▶ **PROBLEM**
A line qualifies if it holds the string "agent". Copy every qualifying line from the records.

▶ **RAW DATA**

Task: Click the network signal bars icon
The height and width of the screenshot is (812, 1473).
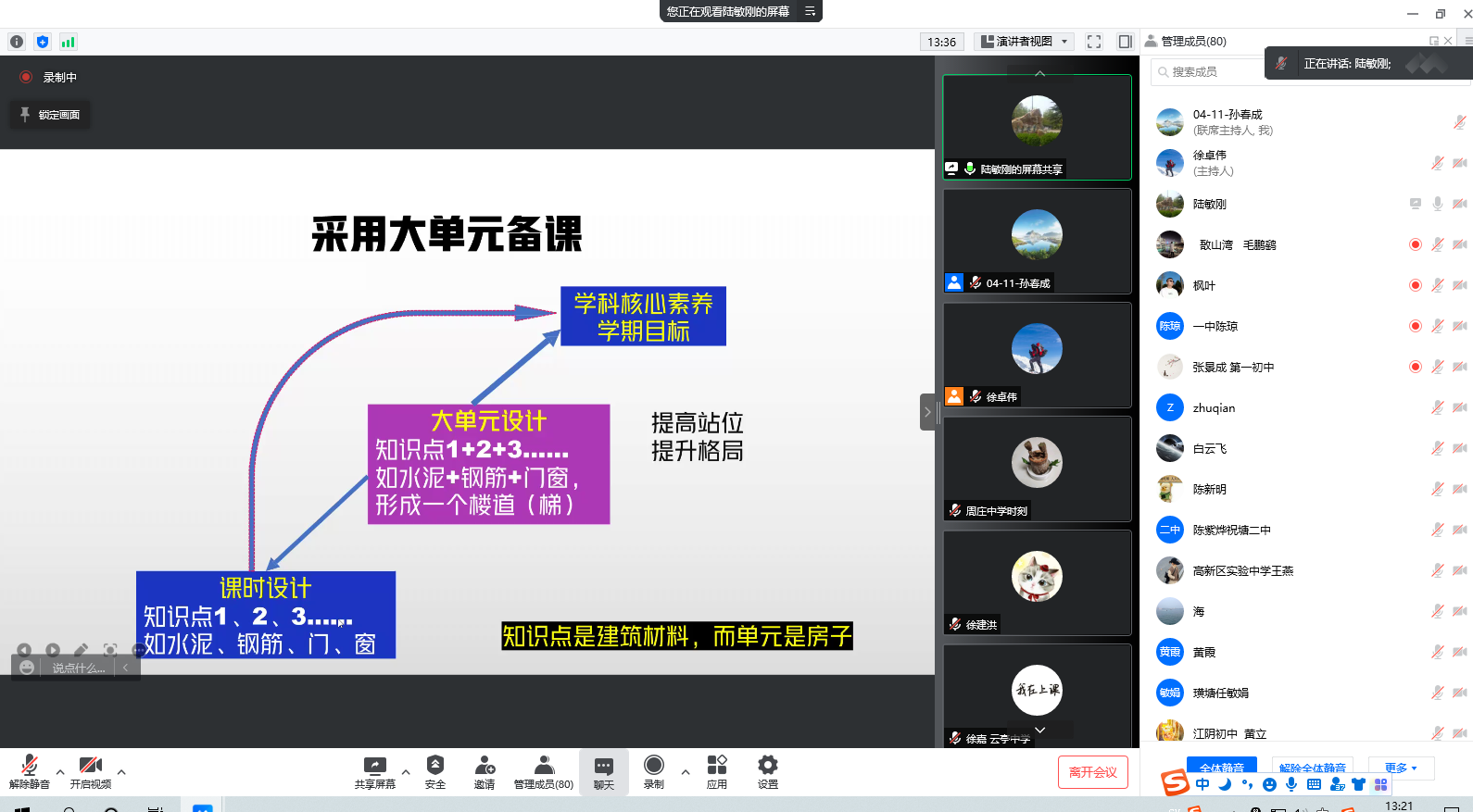Action: click(68, 42)
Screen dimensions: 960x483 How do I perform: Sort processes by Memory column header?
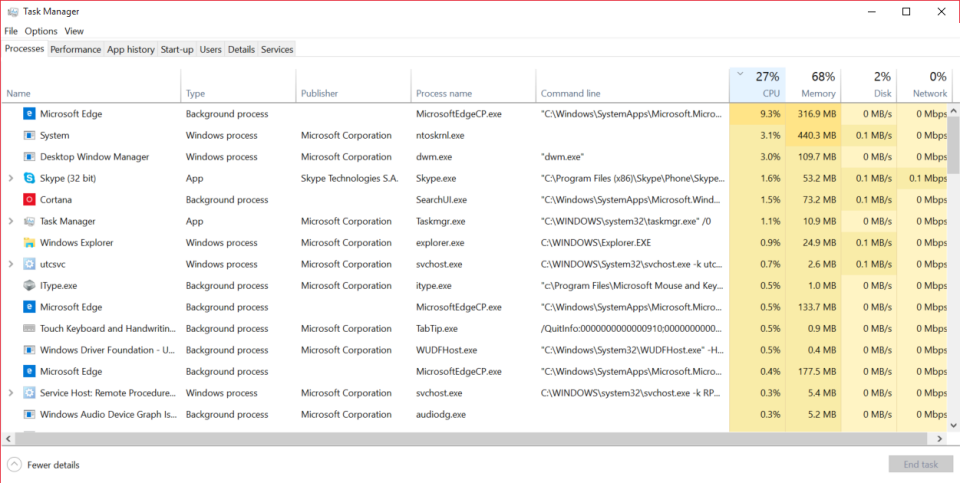(x=814, y=85)
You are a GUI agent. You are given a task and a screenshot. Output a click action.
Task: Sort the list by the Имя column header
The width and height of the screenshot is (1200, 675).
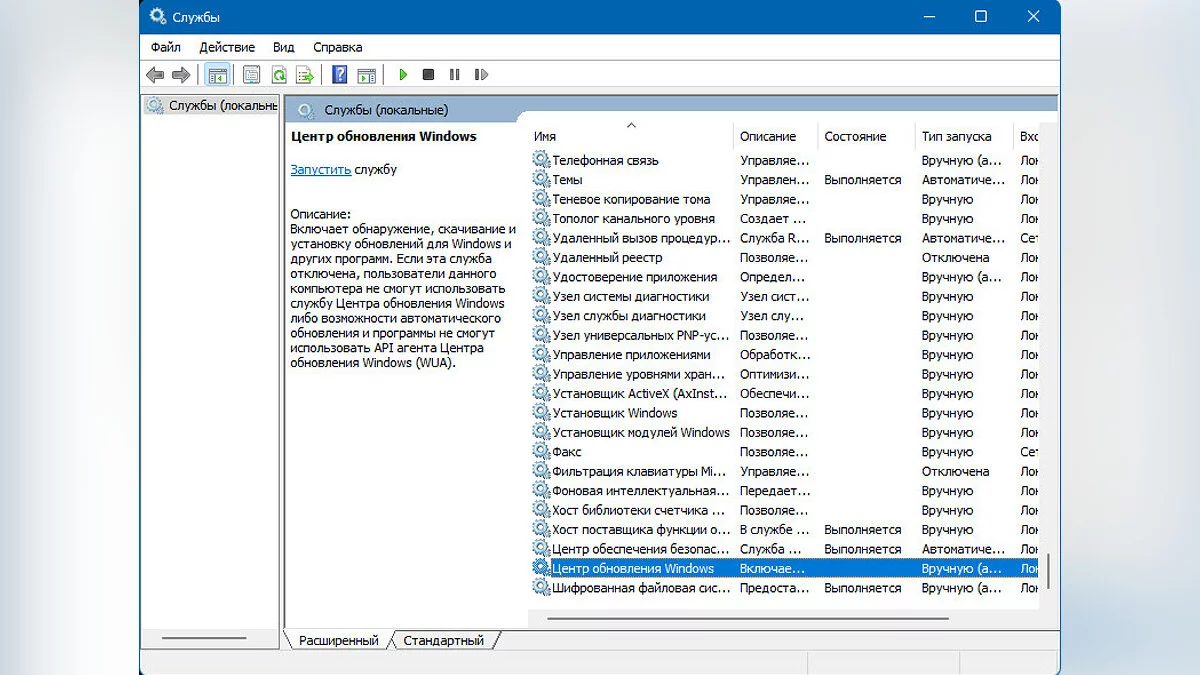(x=545, y=137)
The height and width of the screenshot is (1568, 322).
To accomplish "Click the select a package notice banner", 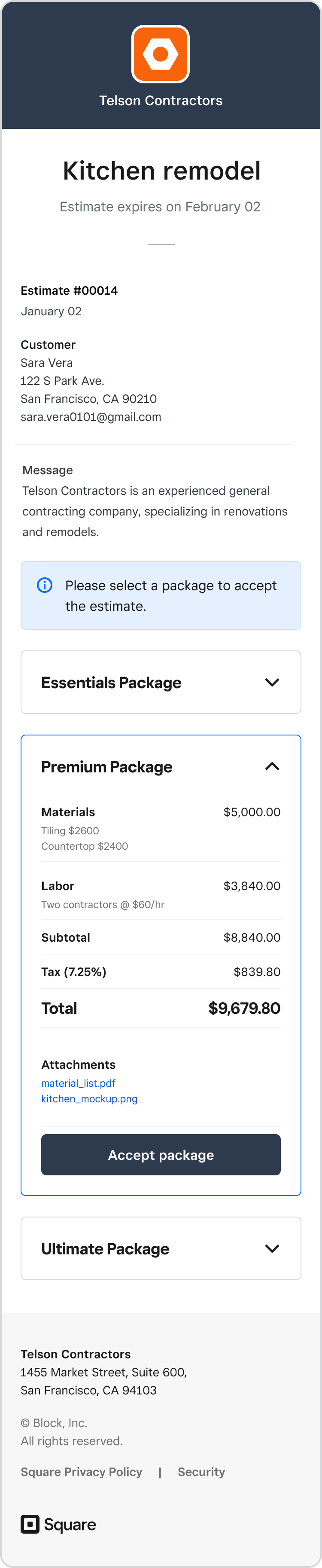I will point(161,595).
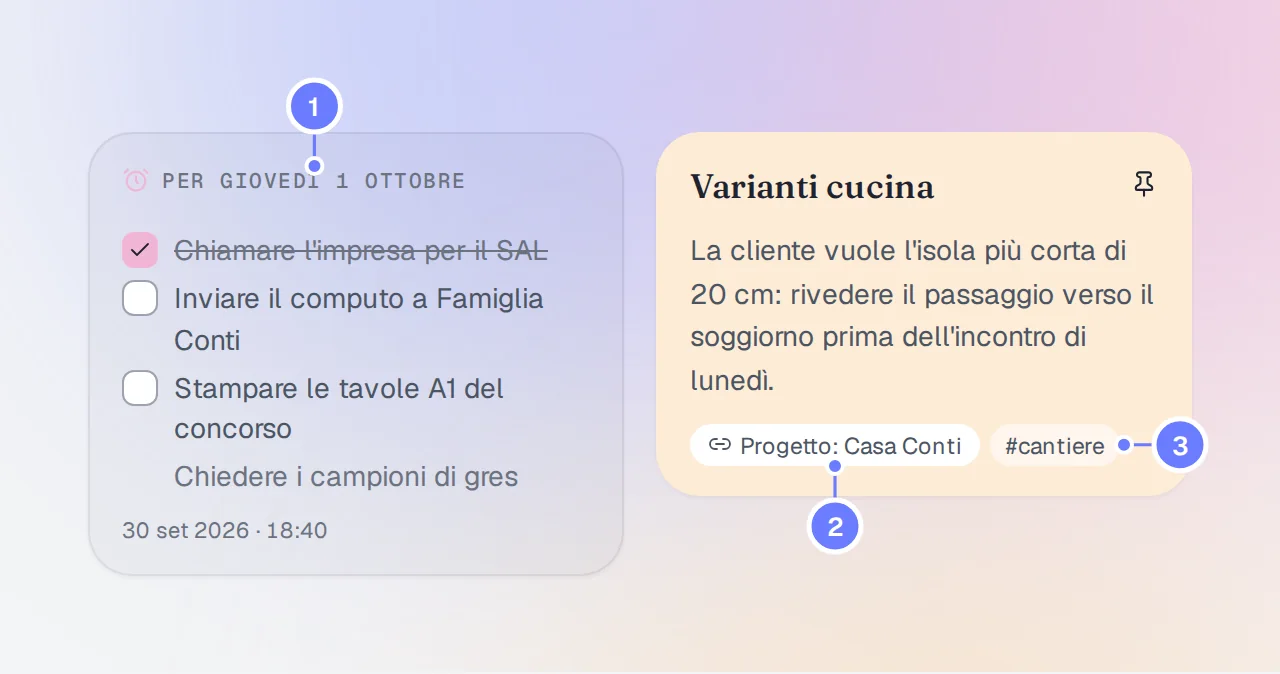This screenshot has width=1280, height=674.
Task: Select the #cantiere tag
Action: pos(1055,445)
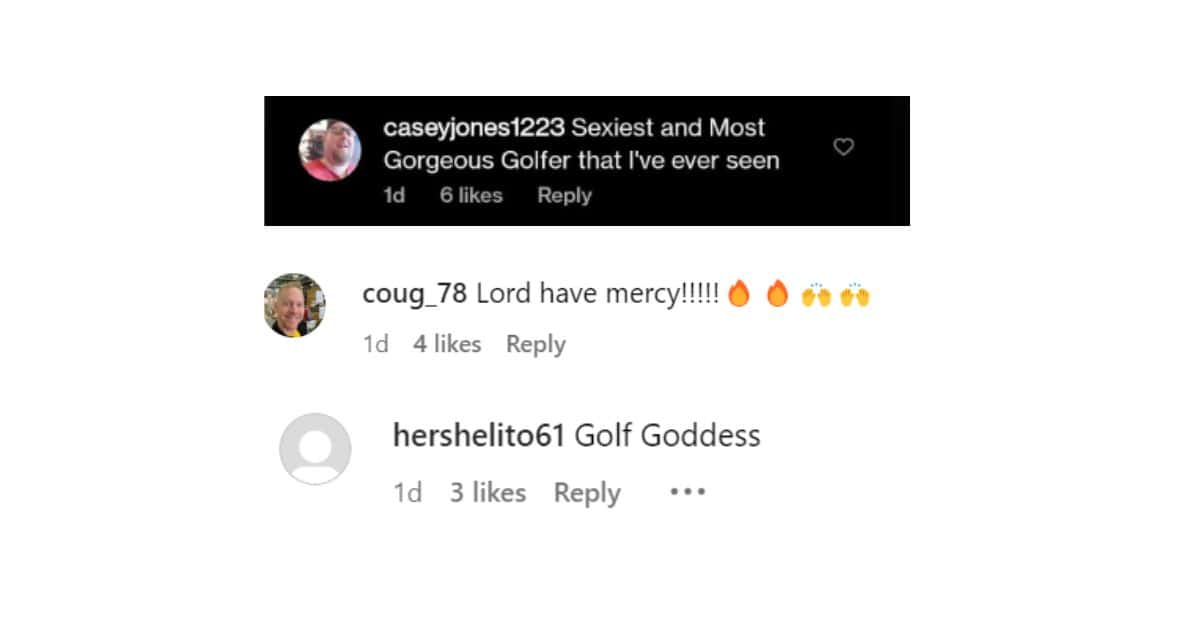View the 3 likes on hershelito61's comment
Viewport: 1200px width, 628px height.
(x=488, y=492)
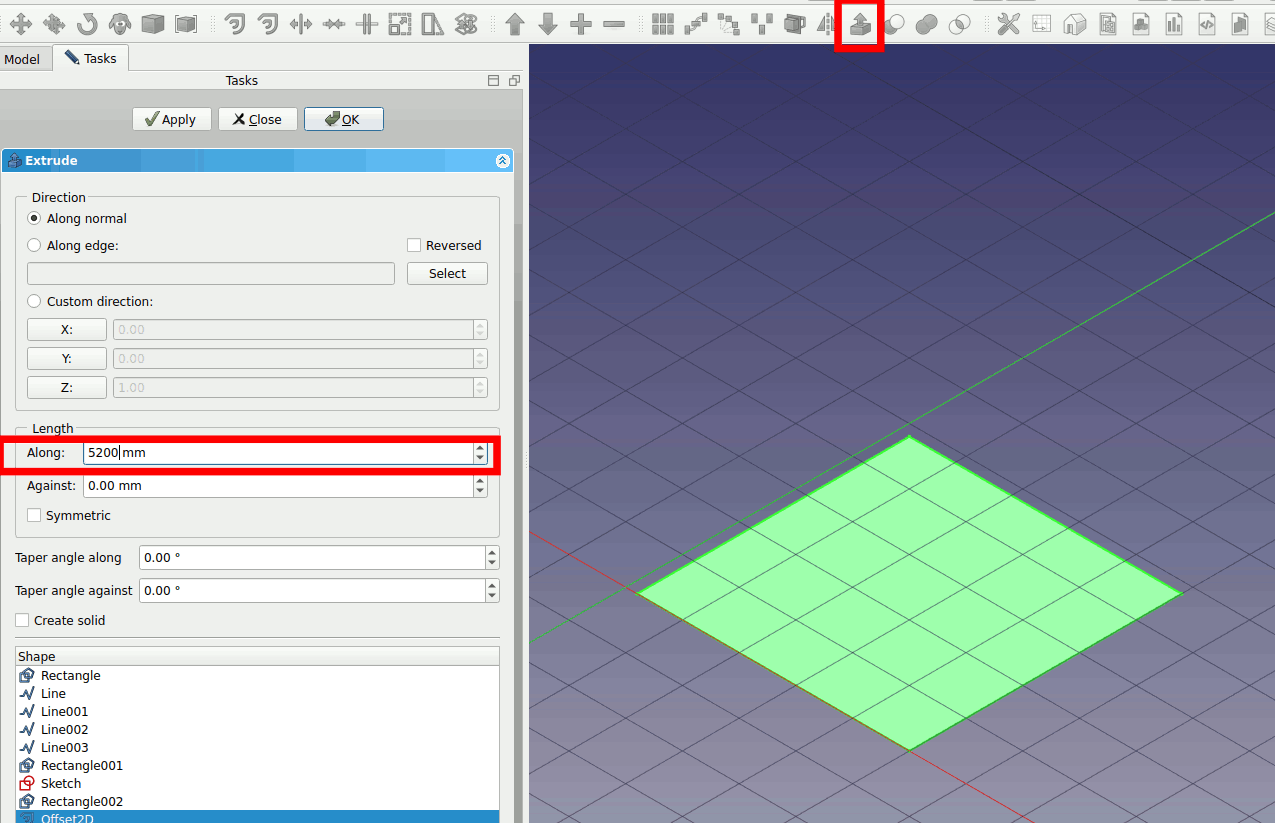Image resolution: width=1275 pixels, height=823 pixels.
Task: Switch to the Model tab
Action: (22, 60)
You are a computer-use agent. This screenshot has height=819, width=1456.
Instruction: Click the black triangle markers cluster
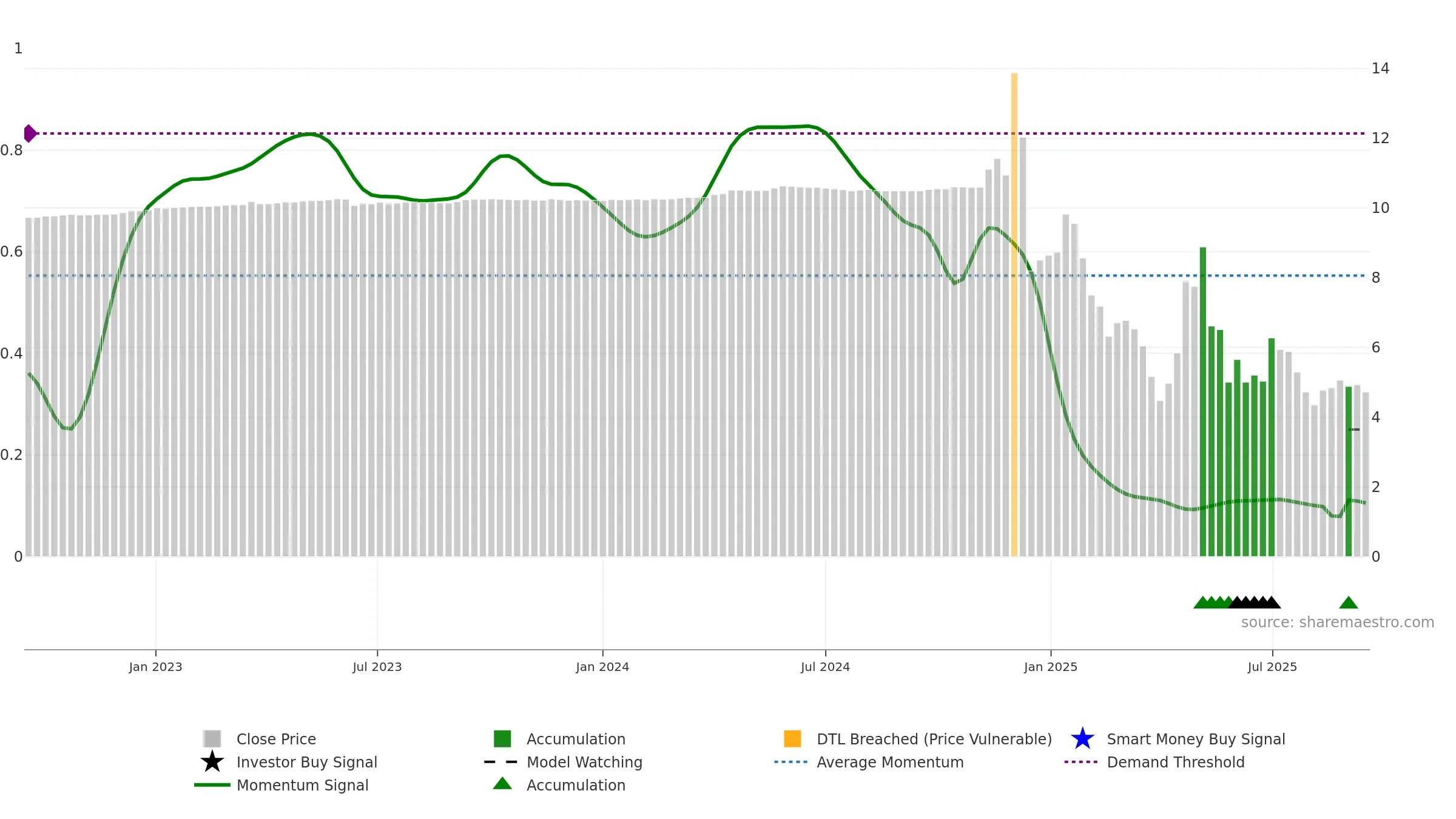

▶ **EXERCISE RESPONSE**
You are a GUI agent. You are given a task and a screenshot. Output a click action.
You are a computer-use agent. This screenshot has height=819, width=1456.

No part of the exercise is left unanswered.